The standard rules of software development apply, and the most important one is this: you don’t have to do everything! You’re going to run out of time for some things. That’s always how it goes. Keep your priorities in order, and do your best.

Using Existing Code

If you are planning to make minor changes on top of someone else’s hunt code, think again.

Puzzlehunt coding is like video game coding. It starts sane and well-designed, and becomes increasingly hacky closer to the hunt deadline. This is especially true if the hunt has interactive puzzles or is trying to do something new with its puzzle structure. In the end, functionality matters more than code quality, and since hunts are one-time events, there usually isn’t much incentive to invest in clean code.

Additionally, much of the work for a puzzlehunt is about styling the puzzles and site to fit what you want, and that’s work you have to do yourself, no matter what code base you use.

As far as I know, the only open-source puzzlehunt code base is Puzzlehunt CMU’s codebase, which can be found at this GitHub. Expect most other people to be hesitant about sharing their hunt code. Or at least, I’m hesitant to share the Puzzles are Magic code. I’m happy with the core, but there are a ton of hardcoded puzzle IDs and other things to make the hunt work as intended. I’ve considered releasing the code as-is, warts and all, but even then I’d need to audit the code to verify I’m not leaking any hardcoded passwords, secret keys, user data, puzzle ideas I want to use again, and so on.

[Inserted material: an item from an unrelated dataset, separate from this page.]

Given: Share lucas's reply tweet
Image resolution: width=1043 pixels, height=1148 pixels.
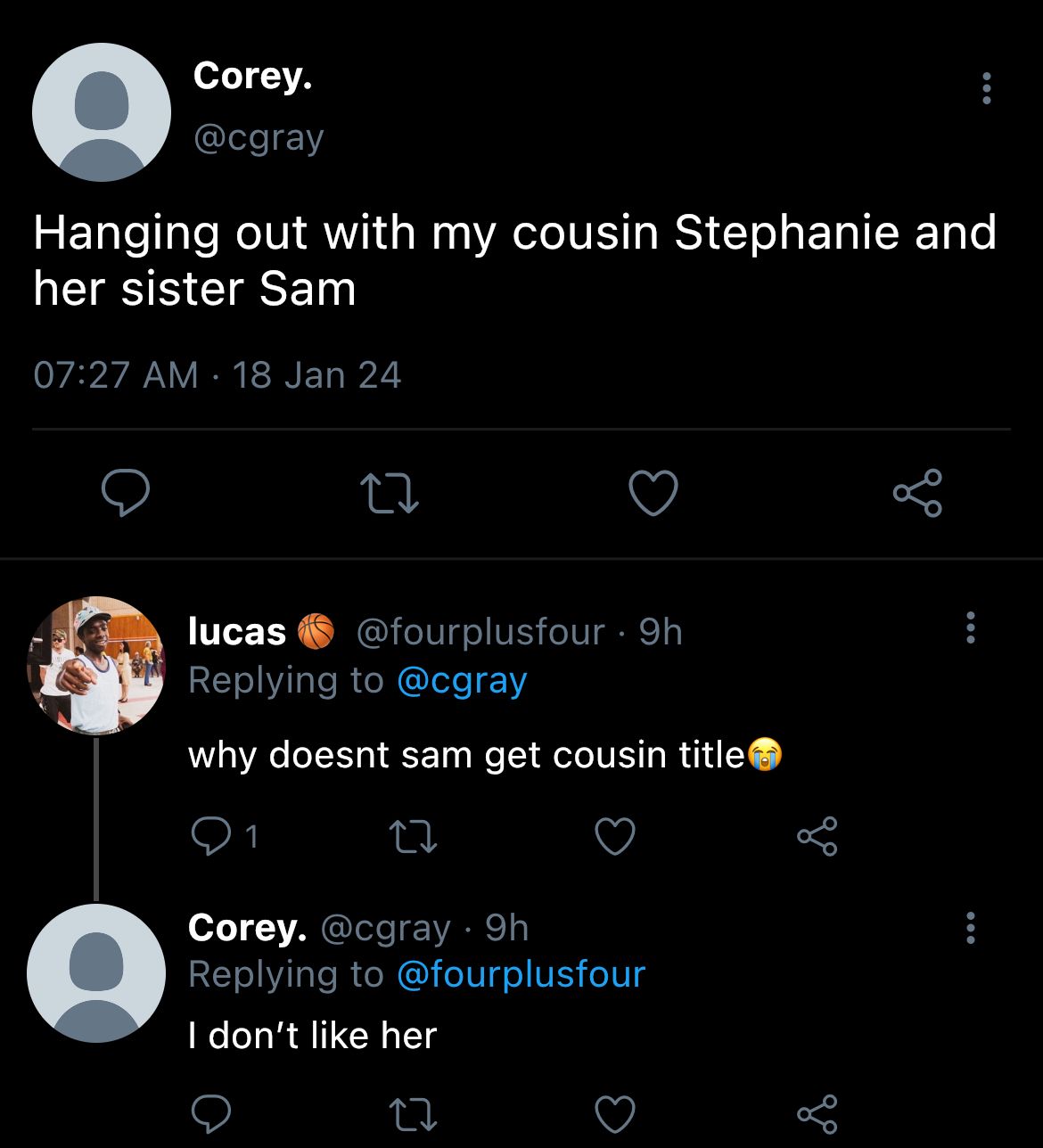Looking at the screenshot, I should coord(817,836).
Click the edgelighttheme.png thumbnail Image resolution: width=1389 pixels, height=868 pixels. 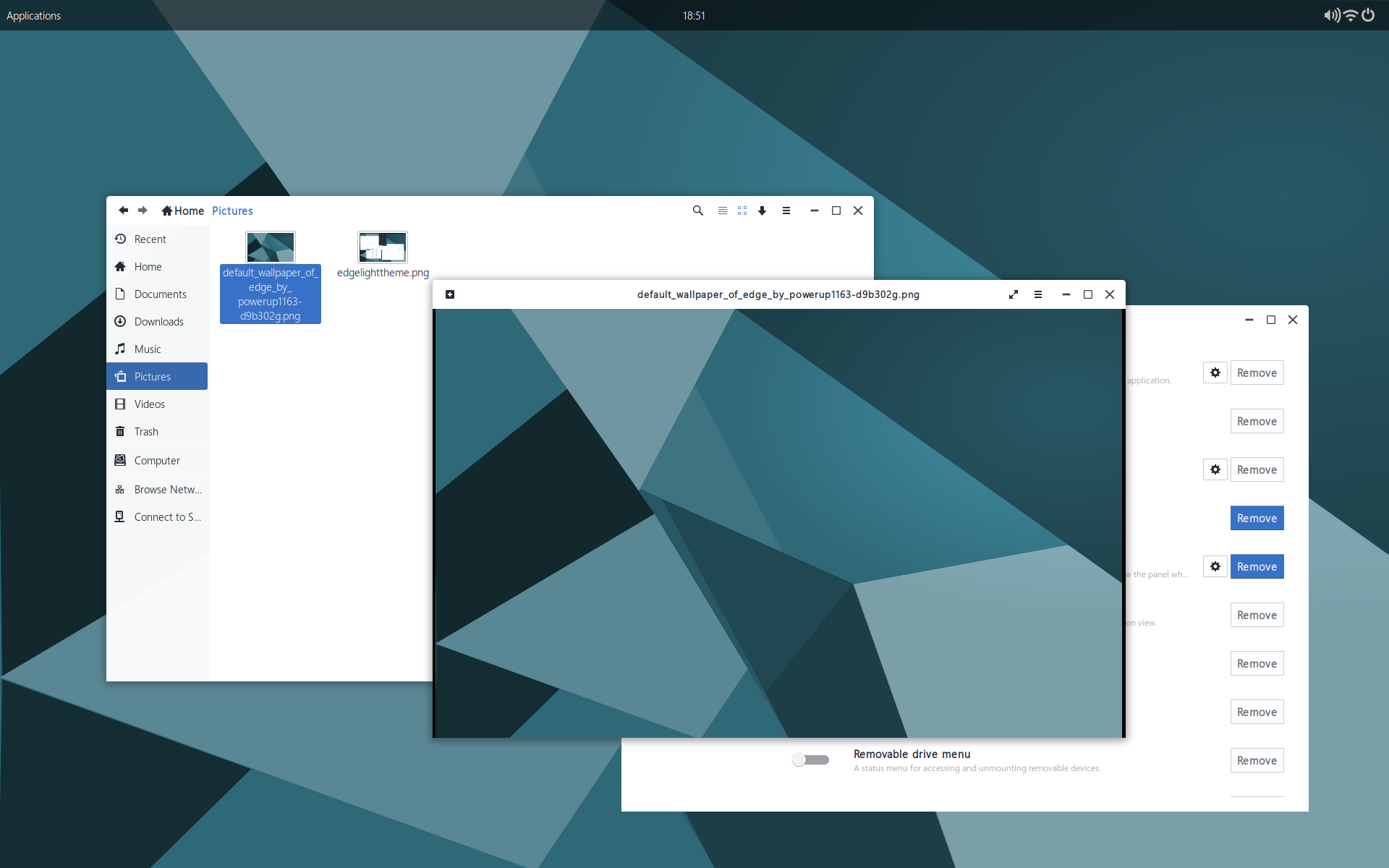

The Puzzles are Magic code is forked from the Puzzlehunt CMU code, with several modifications. It’s written in Django, and served using Apache. Both libraries are free and very well tested, so they’re solid picks.

Authentication

You will need to decide whether you want logins to be person-based, or team-based.

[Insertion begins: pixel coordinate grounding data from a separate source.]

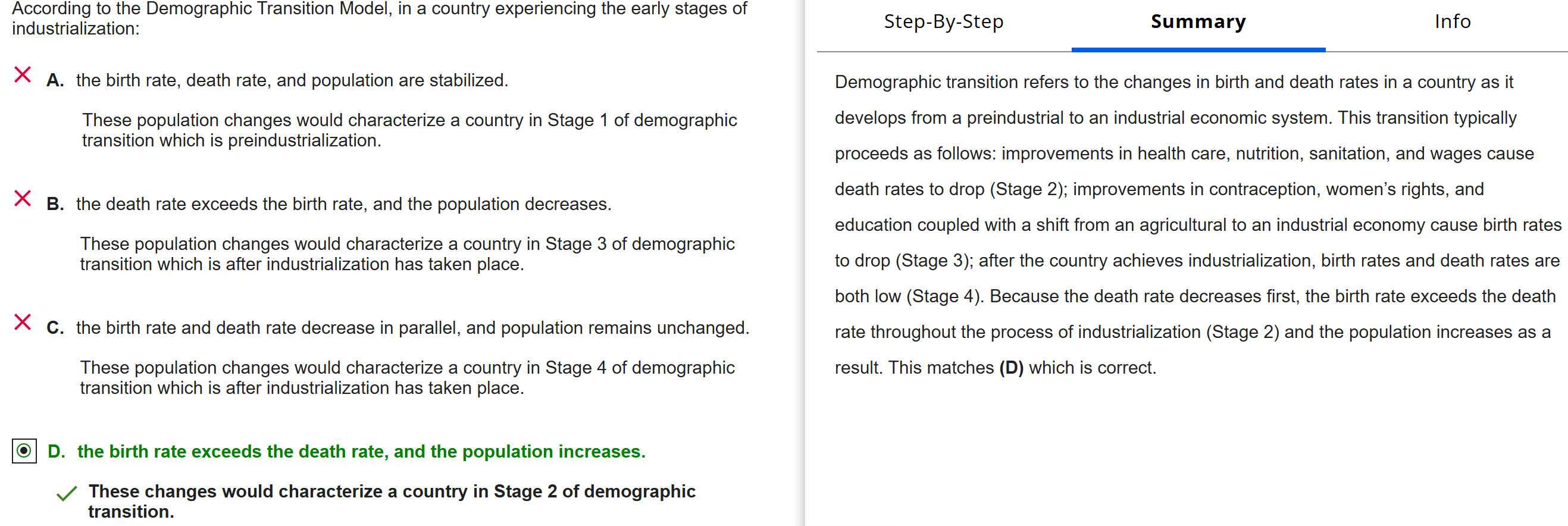Choose answer C about parallel rate decrease

click(x=412, y=327)
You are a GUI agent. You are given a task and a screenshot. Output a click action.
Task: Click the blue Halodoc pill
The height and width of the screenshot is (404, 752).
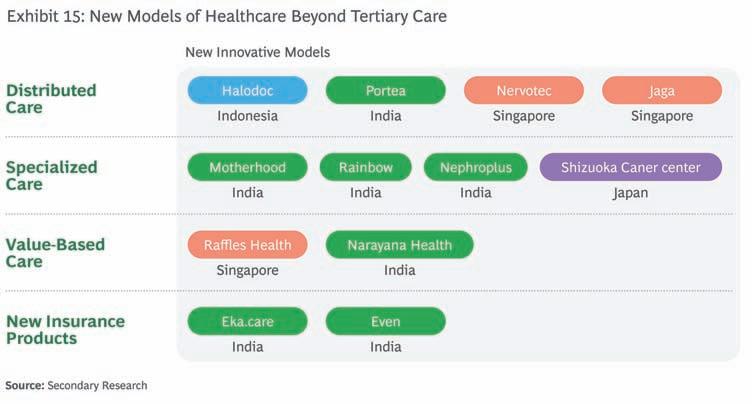(x=247, y=91)
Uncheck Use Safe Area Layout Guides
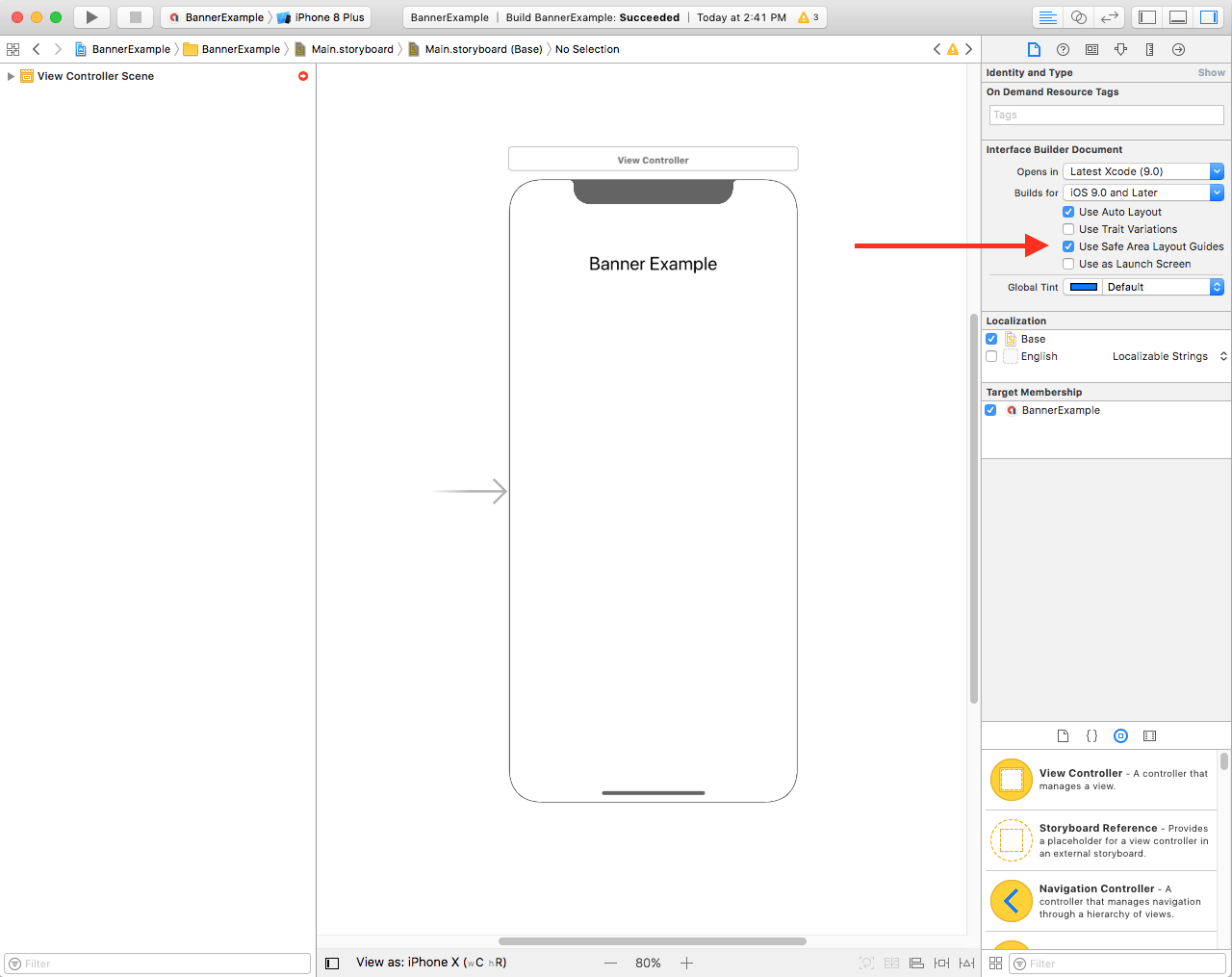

In a person-based setup, each person makes their own account. People can create teams, or join existing teams by entering that team’s randomly generated hunt code. Puzzlehunt CMU’s code does this, as did Microsoft College Puzzle Challenge. The pro is that you get much more accurate estimates of how many participants you have. Both Puzzlehunt CMU and Microsoft CPC are on-campus events where the organizers provide free food, and they need to know how much food to order.

The con is that by requiring every solver to make an account, you increase friction at registration time. Everyone on a team must make an account to participate, and anyone the team wants to recruit during hunt must do the same. Also, some people are generally wary of entering emails and passwords into an unfamiliar website.

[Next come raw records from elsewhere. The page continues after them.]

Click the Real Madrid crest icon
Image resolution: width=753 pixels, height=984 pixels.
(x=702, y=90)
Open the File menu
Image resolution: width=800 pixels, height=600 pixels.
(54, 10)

In a team-based setup, each team has a single account. There is a shared username and password, chosen by the person who creates the team, and their email is the main point of contact. They share the team’s login credentials around, and team members can optionally add their names and emails on that team’s profile page. This is the setup used by MIT Mystery Hunt, Galactic Puzzle Hunt, and Puzzles are Magic.

Puzzles are Magic went with team-based logins because our main goal was getting as many people as possible to try our puzzles. That meant reducing sign-up friction as much as we could, and redirecting all logins to the puzzle page to get solvers to puzzles as fast as possible.

The downside of team-based logins is that your participant counts will be off. In our post-hunt survey, we asked about team size, and based on those replies, we think only 50-75% of people who played Puzzles are Magic entered their information into the site.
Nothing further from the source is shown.